A Rolling Stone Gathers No … Satisfaction

I’ve been thinking lately about old Sisyphus, the Corinthian king who was both lucky and cursed. Lucky because he cheated death, not once, but twice. The first time, Hades came to chain Sisyphus, but was instead tricked into being chained himself. The second time, Sisyphus tricked Persephone along the river Styx into letting him return to the world of the living. Tired of Sisyphus’s trickery over death, Hades finally had enough and punished Sisyphus by making him roll a boulder up hill every day. Before reaching the top, the boulder always slips and rolls all the way back down, causing Sisyphus to start over, ad infinitum.

Sometimes I feel like Sisyphus. Every day I wake up at the exact same time and do the exact same things. If I expected a different result every day, you could argue against my sanity. But most days I don’t expect a different result. I know the day is going to end pretty much the same way it began, every single day, day in and day out.

But there’s another side to Sisyphus’s punishment—that of the rolling boulder. Imagine how hard it must be getting that thing rolling at the start of each day. But then, once it’s going, it’s gotta be easier, right? Objects in motion… and all that. That first shove must be a monstrous strain, all that pushing and heaving. Then it starts to roll, and you can use the momentum to keep it going. I guess. I dunno. I’ve never actually rolled a boulder up a hill every day. Closest I’ve ever come is digging giant rocks out of my lawn. You dig down, clang it with a hand-jarring strike of your shovel, then spend the next half hour on your hands and knees prying that sumbitch out of the dirt. Sisyphus must’ve been one jacked dude though; I’ll give him that.

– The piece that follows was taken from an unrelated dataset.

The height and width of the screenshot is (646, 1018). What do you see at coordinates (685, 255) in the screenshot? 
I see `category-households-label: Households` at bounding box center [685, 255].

Then once he gets that thing to the top of the hill, it rolls all the way back down again all by itself. And Sisyphus is likely smacking his forehead and yelling, “Godsdammit, not again!” even though he knew all along it was coming because, you know, yesterday, and the day before that, and the day before that. But part of him must also be relieved. “Finally, another day over.” I mean, at least he didn’t have to push the thing back down the mountain too, right? At least it was all downhill from there.

So this writing thing…

Some days, sitting down at the keyboard and staring at my masterpiece-in-progress, I think to myself, Holy crap what a tremendous boulder. I find this especially true if more than two days have passed without doing any writing at all, because then the boulder is actually starting to sink into the ground. I don’t seem to be so good at spilling the ink on a daily habitual basis. Two, three, four, thirty days sometimes go by and nothing. Then I crack my knuckles and sit down and think, Okay, I’m ready as a I stare at the fifteen-ton chunk sitting on the ground in front of me. I lean forward, press my shoulder into the cold stone, and push like I’m pooping. It rocks forward, then falls back again into place. I push again. It moves a little more. I push harder, get my legs into it, and the thing starts to turn. Each push gets a little easier as the thing starts to roll. After a while, it takes less effort to keep it going.

Those are the times that make me wonder if I’m cut out to be a writer. I’ve been pushing this boulder eleven years now. I haven’t made it to the top. Each new story is like starting all over again from the bottom, pushing that thing up, getting it going, checking out the views and vistas from the summit of the mountain. I walk to the top. I walk to the bottom. Every day. Over and over. Ad infinitum.

Why do I do it? Unlike Sisyphus, I haven’t been cursed to do it every day for the rest of eternity. Zeus and Hades and Persephone aren’t making me. Do I enjoy it? Mostly I do, yeah. I enjoy the process. I enjoy coming up with words and stringing them together and forming sentences and paragraphs and ideas. I enjoy conjuring something out of nothing. Behold the spotless blank page. In the beginning there is nothing but the void and, lo and behold, I fill that void with the light of my creative powers. And I behold the words, and the words are (sometimes) good. So let it be written, so let it be done.

I opened this document, and the document was blank, and I filled the blankness with a thousand words that weren’t there before. I had no idea what to write, but the words just appeared from my head, like magic, and that’s pretty cool. Sometimes those words appear unbidden, like picking apples from a tree, like forbidden—or bidden—fruit. Other times there’s absolutely nothing in the ground. The ground is totally bare. Cracked parched desertscape. I have to haul in topsoil and build an irrigation ditch. I have to dig and pry out the rocks and get the spot ready. Then I have to plant the sapling and take care of it while it grows. Despite all my hard work, sometimes it doesn’t always produce fruit right away. I have to keep working and have patience and trust the process. Sometimes it doesn’t work out. Sometimes I bite into the apple and find half a worm. Sometimes I give one of my apples to somebody, and they stare at with a wrinkled nose. “I hate apples,” they tell me. “Don’t you have any peaches?”

So here I am, still going, still pushing that boulder. My shoulder is calloused but strong. My feet are sore but barnacle-hard. My back is tired but tanned from the sun. It’s down the hill at the end of every day, and right back up again the next. But those views from the top…magical.